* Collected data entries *
........
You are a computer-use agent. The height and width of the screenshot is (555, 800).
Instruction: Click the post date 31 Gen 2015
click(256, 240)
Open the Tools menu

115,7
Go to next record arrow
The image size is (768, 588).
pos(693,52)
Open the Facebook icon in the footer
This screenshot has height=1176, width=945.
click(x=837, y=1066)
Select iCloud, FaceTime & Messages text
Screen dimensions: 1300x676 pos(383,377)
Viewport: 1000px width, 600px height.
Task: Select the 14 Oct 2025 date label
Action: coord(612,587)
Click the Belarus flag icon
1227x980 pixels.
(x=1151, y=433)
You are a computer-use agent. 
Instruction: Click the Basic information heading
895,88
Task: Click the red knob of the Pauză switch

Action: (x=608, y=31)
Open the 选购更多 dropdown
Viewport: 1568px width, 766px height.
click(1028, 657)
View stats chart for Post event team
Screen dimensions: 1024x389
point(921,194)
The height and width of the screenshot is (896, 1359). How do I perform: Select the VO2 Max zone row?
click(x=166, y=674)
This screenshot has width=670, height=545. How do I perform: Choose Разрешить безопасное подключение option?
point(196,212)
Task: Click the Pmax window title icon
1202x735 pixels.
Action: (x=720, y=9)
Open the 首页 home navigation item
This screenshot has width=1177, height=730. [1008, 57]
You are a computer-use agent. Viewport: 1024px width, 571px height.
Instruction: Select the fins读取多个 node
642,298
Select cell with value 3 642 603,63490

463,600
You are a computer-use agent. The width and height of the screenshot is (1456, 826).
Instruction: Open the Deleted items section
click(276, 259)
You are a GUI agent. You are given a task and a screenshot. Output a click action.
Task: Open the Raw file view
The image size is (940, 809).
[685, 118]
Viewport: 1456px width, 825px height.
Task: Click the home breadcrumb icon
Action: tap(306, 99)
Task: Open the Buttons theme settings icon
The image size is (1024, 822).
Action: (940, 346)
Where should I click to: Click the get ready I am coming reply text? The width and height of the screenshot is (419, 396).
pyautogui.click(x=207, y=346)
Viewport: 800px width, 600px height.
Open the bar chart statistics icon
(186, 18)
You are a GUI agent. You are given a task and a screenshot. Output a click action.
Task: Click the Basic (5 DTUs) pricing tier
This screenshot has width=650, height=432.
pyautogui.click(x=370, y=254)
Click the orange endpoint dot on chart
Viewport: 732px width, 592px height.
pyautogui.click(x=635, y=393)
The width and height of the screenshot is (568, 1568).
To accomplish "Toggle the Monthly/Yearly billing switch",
........
* About this task *
Write each record above out again exactly as it reads.

* Output below *
You are a computer-use agent. The height and width of the screenshot is (555, 800).
Instruction: Click the post date 31 Gen 2015
click(256, 240)
Open the Tools menu

115,7
Go to next record arrow
The image size is (768, 588).
pos(693,52)
Open the Facebook icon in the footer
This screenshot has height=1176, width=945.
click(x=837, y=1066)
Select iCloud, FaceTime & Messages text
Screen dimensions: 1300x676 pos(383,377)
Viewport: 1000px width, 600px height.
Task: Select the 14 Oct 2025 date label
Action: coord(612,587)
Click the Belarus flag icon
1227x980 pixels.
(x=1151, y=433)
You are a computer-use agent. 
Instruction: Click the Basic information heading
895,88
Task: Click the red knob of the Pauză switch

Action: (x=608, y=31)
Open the 选购更多 dropdown
Viewport: 1568px width, 766px height.
click(1028, 657)
View stats chart for Post event team
Screen dimensions: 1024x389
point(921,194)
The height and width of the screenshot is (896, 1359). How do I perform: Select the VO2 Max zone row?
click(x=166, y=674)
This screenshot has width=670, height=545. How do I perform: Choose Разрешить безопасное подключение option?
point(196,212)
Task: Click the Pmax window title icon
1202x735 pixels.
Action: (x=720, y=9)
Open the 首页 home navigation item
This screenshot has width=1177, height=730. [1008, 57]
You are a computer-use agent. Viewport: 1024px width, 571px height.
Instruction: Select the fins读取多个 node
642,298
Select cell with value 3 642 603,63490

463,600
You are a computer-use agent. The width and height of the screenshot is (1456, 826).
Instruction: Open the Deleted items section
click(276, 259)
You are a GUI agent. You are given a task and a screenshot. Output a click action.
Task: Open the Raw file view
The image size is (940, 809).
[685, 118]
Viewport: 1456px width, 825px height.
Task: Click the home breadcrumb icon
Action: tap(306, 99)
Task: Open the Buttons theme settings icon
The image size is (1024, 822).
Action: (940, 346)
Where should I click to: Click the get ready I am coming reply text? The width and height of the screenshot is (419, 396).
pyautogui.click(x=207, y=346)
Viewport: 800px width, 600px height.
Open the bar chart statistics icon
(186, 18)
You are a GUI agent. You are given a task and a screenshot. Output a click action.
Task: Click the Basic (5 DTUs) pricing tier
This screenshot has width=650, height=432.
pyautogui.click(x=370, y=254)
Click the orange endpoint dot on chart
Viewport: 732px width, 592px height.
pyautogui.click(x=635, y=393)
The width and height of the screenshot is (568, 1568).
To accomplish "Toggle the Monthly/Yearly billing switch",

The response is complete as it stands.